> [Exercise brief]:
Please write out the whole listing below, reproducing every line without change.

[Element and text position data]
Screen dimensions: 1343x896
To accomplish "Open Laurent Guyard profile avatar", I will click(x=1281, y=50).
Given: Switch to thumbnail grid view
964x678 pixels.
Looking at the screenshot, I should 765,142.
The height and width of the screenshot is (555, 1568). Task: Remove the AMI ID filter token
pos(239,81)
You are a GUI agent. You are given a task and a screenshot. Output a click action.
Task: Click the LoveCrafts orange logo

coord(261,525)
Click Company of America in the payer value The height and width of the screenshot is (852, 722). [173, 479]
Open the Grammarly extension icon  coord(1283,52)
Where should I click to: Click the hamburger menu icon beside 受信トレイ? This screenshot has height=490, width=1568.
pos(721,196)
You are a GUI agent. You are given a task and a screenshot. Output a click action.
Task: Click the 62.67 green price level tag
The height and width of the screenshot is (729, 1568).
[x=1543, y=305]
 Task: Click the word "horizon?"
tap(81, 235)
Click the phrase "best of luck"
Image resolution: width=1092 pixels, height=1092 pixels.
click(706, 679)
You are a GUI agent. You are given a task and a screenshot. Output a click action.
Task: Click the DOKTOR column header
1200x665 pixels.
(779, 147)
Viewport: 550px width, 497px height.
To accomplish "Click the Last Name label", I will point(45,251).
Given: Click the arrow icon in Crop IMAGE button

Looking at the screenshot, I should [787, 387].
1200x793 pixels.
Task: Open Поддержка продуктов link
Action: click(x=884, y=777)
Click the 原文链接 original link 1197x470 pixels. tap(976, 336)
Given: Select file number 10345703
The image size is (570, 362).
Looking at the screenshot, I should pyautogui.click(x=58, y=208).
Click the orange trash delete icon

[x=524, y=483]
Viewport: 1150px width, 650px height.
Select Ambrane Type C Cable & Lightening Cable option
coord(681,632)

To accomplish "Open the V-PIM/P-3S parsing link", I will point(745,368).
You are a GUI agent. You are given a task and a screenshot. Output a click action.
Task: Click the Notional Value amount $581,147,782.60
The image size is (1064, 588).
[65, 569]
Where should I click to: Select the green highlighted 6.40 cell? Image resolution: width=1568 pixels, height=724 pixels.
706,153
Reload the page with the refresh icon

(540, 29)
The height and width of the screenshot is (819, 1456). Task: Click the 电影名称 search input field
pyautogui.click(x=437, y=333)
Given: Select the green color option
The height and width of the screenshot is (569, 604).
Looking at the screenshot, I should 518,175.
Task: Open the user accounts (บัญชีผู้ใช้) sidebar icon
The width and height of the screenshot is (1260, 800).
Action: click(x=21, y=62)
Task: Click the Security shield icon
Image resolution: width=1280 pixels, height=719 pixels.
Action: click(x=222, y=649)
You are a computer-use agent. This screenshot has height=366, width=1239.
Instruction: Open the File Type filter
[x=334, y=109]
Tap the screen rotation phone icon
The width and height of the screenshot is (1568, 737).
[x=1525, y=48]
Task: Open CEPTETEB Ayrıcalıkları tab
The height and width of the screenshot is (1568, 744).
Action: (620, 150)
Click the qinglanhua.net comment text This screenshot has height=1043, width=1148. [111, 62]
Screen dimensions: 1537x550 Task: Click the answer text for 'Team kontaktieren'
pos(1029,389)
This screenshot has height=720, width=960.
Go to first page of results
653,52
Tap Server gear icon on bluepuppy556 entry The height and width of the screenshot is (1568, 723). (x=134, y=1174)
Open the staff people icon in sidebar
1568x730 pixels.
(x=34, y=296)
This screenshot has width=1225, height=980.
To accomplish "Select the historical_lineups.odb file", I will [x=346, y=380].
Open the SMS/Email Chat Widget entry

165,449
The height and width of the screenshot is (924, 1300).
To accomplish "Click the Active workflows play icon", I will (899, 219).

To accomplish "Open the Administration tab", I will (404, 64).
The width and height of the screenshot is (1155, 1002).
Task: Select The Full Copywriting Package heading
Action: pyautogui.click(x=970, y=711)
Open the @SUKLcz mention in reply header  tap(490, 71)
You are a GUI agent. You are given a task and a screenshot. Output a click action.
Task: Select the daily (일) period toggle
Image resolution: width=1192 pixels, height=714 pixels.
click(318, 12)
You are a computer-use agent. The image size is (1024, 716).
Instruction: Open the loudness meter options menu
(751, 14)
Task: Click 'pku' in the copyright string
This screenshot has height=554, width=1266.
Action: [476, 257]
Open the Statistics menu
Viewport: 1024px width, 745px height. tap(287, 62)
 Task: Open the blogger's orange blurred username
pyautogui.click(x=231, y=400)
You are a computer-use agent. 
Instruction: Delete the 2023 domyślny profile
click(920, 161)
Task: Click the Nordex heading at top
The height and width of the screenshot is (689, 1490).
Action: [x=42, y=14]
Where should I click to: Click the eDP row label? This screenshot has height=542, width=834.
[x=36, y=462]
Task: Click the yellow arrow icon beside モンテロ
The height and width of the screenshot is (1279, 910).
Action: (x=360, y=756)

> [Solution to this problem]:
Screen dimensions: 1343x896
To accomplish "Open Laurent Guyard profile avatar", I will click(x=1281, y=50).
Given: Switch to thumbnail grid view
964x678 pixels.
Looking at the screenshot, I should 765,142.
The height and width of the screenshot is (555, 1568). Task: Remove the AMI ID filter token
pos(239,81)
You are a GUI agent. You are given a task and a screenshot. Output a click action.
Task: Click the LoveCrafts orange logo

coord(261,525)
Click Company of America in the payer value The height and width of the screenshot is (852, 722). [173, 479]
Open the Grammarly extension icon  coord(1283,52)
Where should I click to: Click the hamburger menu icon beside 受信トレイ? This screenshot has height=490, width=1568.
pos(721,196)
You are a GUI agent. You are given a task and a screenshot. Output a click action.
Task: Click the 62.67 green price level tag
The height and width of the screenshot is (729, 1568).
[x=1543, y=305]
 Task: Click the word "horizon?"
tap(81, 235)
Click the phrase "best of luck"
Image resolution: width=1092 pixels, height=1092 pixels.
click(706, 679)
You are a GUI agent. You are given a task and a screenshot. Output a click action.
Task: Click the DOKTOR column header
1200x665 pixels.
(779, 147)
Viewport: 550px width, 497px height.
To accomplish "Click the Last Name label", I will point(45,251).
Given: Click the arrow icon in Crop IMAGE button

Looking at the screenshot, I should [787, 387].
1200x793 pixels.
Task: Open Поддержка продуктов link
Action: click(x=884, y=777)
Click the 原文链接 original link 1197x470 pixels. tap(976, 336)
Given: Select file number 10345703
The image size is (570, 362).
Looking at the screenshot, I should pyautogui.click(x=58, y=208).
Click the orange trash delete icon

[x=524, y=483]
Viewport: 1150px width, 650px height.
Select Ambrane Type C Cable & Lightening Cable option
coord(681,632)

To accomplish "Open the V-PIM/P-3S parsing link", I will point(745,368).
You are a GUI agent. You are given a task and a screenshot. Output a click action.
Task: Click the Notional Value amount $581,147,782.60
The image size is (1064, 588).
[65, 569]
Where should I click to: Select the green highlighted 6.40 cell? Image resolution: width=1568 pixels, height=724 pixels.
706,153
Reload the page with the refresh icon

(540, 29)
The height and width of the screenshot is (819, 1456). Task: Click the 电影名称 search input field
pyautogui.click(x=437, y=333)
Given: Select the green color option
The height and width of the screenshot is (569, 604).
Looking at the screenshot, I should 518,175.
Task: Open the user accounts (บัญชีผู้ใช้) sidebar icon
The width and height of the screenshot is (1260, 800).
Action: click(x=21, y=62)
Task: Click the Security shield icon
Image resolution: width=1280 pixels, height=719 pixels.
Action: click(x=222, y=649)
You are a computer-use agent. This screenshot has height=366, width=1239.
Instruction: Open the File Type filter
[x=334, y=109]
Tap the screen rotation phone icon
The width and height of the screenshot is (1568, 737).
[x=1525, y=48]
Task: Open CEPTETEB Ayrıcalıkları tab
The height and width of the screenshot is (1568, 744).
Action: (620, 150)
Click the qinglanhua.net comment text This screenshot has height=1043, width=1148. [111, 62]
Screen dimensions: 1537x550 Task: Click the answer text for 'Team kontaktieren'
pos(1029,389)
This screenshot has height=720, width=960.
Go to first page of results
653,52
Tap Server gear icon on bluepuppy556 entry The height and width of the screenshot is (1568, 723). (x=134, y=1174)
Open the staff people icon in sidebar
1568x730 pixels.
(x=34, y=296)
This screenshot has width=1225, height=980.
To accomplish "Select the historical_lineups.odb file", I will [x=346, y=380].
Open the SMS/Email Chat Widget entry

165,449
The height and width of the screenshot is (924, 1300).
To accomplish "Click the Active workflows play icon", I will (899, 219).

To accomplish "Open the Administration tab", I will (404, 64).
The width and height of the screenshot is (1155, 1002).
Task: Select The Full Copywriting Package heading
Action: pyautogui.click(x=970, y=711)
Open the @SUKLcz mention in reply header  tap(490, 71)
You are a GUI agent. You are given a task and a screenshot. Output a click action.
Task: Select the daily (일) period toggle
Image resolution: width=1192 pixels, height=714 pixels.
click(318, 12)
You are a computer-use agent. The image size is (1024, 716).
Instruction: Open the loudness meter options menu
(751, 14)
Task: Click 'pku' in the copyright string
This screenshot has height=554, width=1266.
Action: [476, 257]
Open the Statistics menu
Viewport: 1024px width, 745px height. tap(287, 62)
 Task: Open the blogger's orange blurred username
pyautogui.click(x=231, y=400)
You are a computer-use agent. 
Instruction: Delete the 2023 domyślny profile
click(920, 161)
Task: Click the Nordex heading at top
The height and width of the screenshot is (689, 1490).
Action: [x=42, y=14]
Where should I click to: Click the eDP row label? This screenshot has height=542, width=834.
[x=36, y=462]
Task: Click the yellow arrow icon beside モンテロ
The height and width of the screenshot is (1279, 910).
Action: (x=360, y=756)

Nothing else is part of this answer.